Start of Records for the exercise
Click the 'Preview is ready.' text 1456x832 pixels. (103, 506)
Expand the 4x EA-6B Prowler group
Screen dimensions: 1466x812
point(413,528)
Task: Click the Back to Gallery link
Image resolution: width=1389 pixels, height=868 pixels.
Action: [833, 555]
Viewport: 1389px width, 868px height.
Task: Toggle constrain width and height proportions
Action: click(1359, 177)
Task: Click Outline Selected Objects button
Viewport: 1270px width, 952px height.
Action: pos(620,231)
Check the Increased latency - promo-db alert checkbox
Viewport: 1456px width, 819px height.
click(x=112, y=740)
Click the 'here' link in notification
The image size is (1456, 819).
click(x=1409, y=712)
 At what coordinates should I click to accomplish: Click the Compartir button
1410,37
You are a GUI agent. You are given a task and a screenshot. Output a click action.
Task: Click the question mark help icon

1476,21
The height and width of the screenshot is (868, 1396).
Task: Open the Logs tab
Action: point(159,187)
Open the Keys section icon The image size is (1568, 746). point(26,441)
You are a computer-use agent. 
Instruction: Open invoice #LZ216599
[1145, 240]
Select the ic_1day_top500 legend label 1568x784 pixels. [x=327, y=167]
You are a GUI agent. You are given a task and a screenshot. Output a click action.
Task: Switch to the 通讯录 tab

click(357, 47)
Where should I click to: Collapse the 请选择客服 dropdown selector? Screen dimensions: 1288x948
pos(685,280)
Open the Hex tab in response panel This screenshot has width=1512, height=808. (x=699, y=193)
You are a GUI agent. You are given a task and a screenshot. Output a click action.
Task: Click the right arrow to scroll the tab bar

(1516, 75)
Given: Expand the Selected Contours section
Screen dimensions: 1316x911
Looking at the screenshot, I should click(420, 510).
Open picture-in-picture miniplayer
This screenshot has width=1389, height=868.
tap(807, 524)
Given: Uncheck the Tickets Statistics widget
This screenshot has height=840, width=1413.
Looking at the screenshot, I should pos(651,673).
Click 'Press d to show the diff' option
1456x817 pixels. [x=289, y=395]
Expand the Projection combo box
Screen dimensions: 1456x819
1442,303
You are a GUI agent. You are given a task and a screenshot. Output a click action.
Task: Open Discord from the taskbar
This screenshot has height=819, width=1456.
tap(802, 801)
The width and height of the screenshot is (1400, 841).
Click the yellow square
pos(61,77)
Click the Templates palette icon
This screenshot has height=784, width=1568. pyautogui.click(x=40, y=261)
End of Records for the exercise
Your goal.
Go through the listing above and copy each line where the string "Expand" appears.

Exercise response.
Expand the 4x EA-6B Prowler group
Given: Expand the Selected Contours section
Expand the Projection combo box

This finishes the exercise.